6. FUTURE WORK This paper presents only the firs step in developing this approach we plan to continue working on this project in several directions.

6.1 More Detailed Evaluation The binary classification scheme used for the evaluation of the exercise difficulties leads to a straightforward interpretation of the results when the true difficulties of the exercises are unknown, which was the case for us. However, this evaluation scheme could further be improved by taking into account not only the sign of the decision, but also the magnitude of the gap between the student ability estimate and the exercise difficulty, especially when the prediction is false. This would allow computing a more informative metric for the prediction accuracy. Other metrics for the accuracy of the resulting models could be computed, including area under ROC curve, Kappa statistics and sensitivity index. The manually annotated exercise difficulties are based on a discrete 5-point scale (from very easy to very difficult), otherwise

a human expert would hardly be able to produce any estimation. This by default puts them at disadvantage when compared against the data-mined difficulties calibrated on a continuous scale from 0.0 to 1.0. Even though the conducted evaluation has shown that the no-difficulty model has beaten the model based on manually annotated difficulties (which mean, a continues scale for expertprovided difficulties would not make much of a difference), in order to make a fair comparison, data-mined difficulties need to be discretize to the same scale. Finally, the approach could be compared to the standard IRT calibration techniques discussed in Section 5.

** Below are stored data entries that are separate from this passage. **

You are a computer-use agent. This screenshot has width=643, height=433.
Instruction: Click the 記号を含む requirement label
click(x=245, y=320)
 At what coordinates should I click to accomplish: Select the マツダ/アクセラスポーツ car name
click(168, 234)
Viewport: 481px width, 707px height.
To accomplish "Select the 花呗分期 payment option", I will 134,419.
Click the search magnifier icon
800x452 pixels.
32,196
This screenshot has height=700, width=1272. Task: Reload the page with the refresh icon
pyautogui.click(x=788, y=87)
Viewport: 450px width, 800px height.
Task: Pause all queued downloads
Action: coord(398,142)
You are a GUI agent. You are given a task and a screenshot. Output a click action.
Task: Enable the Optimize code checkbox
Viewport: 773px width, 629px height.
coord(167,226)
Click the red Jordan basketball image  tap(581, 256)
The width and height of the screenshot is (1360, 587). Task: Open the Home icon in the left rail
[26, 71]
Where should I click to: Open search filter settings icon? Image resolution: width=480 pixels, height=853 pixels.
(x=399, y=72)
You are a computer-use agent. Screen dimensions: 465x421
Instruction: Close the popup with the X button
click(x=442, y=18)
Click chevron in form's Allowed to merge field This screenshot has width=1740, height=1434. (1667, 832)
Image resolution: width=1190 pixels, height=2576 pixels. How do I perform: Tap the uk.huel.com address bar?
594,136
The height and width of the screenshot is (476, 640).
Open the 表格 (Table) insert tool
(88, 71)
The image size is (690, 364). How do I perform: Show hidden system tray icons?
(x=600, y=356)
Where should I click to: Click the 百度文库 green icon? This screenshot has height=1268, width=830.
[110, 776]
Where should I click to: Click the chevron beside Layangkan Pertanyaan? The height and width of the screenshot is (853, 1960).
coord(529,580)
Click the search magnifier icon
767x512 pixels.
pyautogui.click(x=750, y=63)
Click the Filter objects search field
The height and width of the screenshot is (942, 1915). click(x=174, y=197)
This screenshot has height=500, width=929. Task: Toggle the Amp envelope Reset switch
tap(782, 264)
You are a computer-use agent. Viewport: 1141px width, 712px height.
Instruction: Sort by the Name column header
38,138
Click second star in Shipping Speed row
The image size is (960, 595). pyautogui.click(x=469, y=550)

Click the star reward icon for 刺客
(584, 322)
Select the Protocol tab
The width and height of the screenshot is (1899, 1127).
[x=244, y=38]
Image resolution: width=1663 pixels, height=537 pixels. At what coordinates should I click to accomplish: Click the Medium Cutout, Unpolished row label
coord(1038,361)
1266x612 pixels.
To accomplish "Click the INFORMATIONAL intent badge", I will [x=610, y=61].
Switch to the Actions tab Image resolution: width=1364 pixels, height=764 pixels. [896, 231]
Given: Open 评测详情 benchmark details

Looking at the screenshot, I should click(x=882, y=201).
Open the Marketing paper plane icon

6.2 Further Implementation We plan to implement the proposed approach as a component within the authoring tool of the ActiveMath system. Teachers and systems administrators will be using such a component in order to re-calibrate exercise difficulties once enough evidence data is accumulated within the system logs. Several improvements to the algorithm are required in order for the component to be useful and to be used. The proposed approach allows us to estimate not only difficulty of an exercise, but also its discrimination. The ActiveMath metadata scheme contains a field indicating exercise purpose – whether it is suitable for training, testing or both. The obtained discrimination parameter can be informative here, as testing exercises typically should have a higher discrimination value. A necessary extension is a comprehensive calibration quality measure, which takes into account information on the amount and quality of historical data supporting the re-calibrated difficulty. If the number of events is low, or events did not contribute to a wide ability range (thus, producing a poorly-fitted IRT curve), or the ability values themselves are not reliable (a user did not accumulate enough history for the target concept to reliable predict his mastery for it), such a calibration might be too noisy to accept. On relevant note, if a calibrated value does not differ much from the existing difficulty annotation, the update can be also disregarded. Exercise discrimination can be used to further improve student performance predictions. The better the exercise can distinguish between the students who have mastered the concepts and students who have not, the more informative becomes the correctness of student responses to this exercise and more reliable estimation of their ability drown from these responses. Another extension of our approach to multi step and multi concept exercises could include considering a sigmoid mixture model and evaluating its performance against Markov Chain Monte Carlo (MCMC) based calibration techniques, which have traditionally been used to model complex exercises with multiple concepts.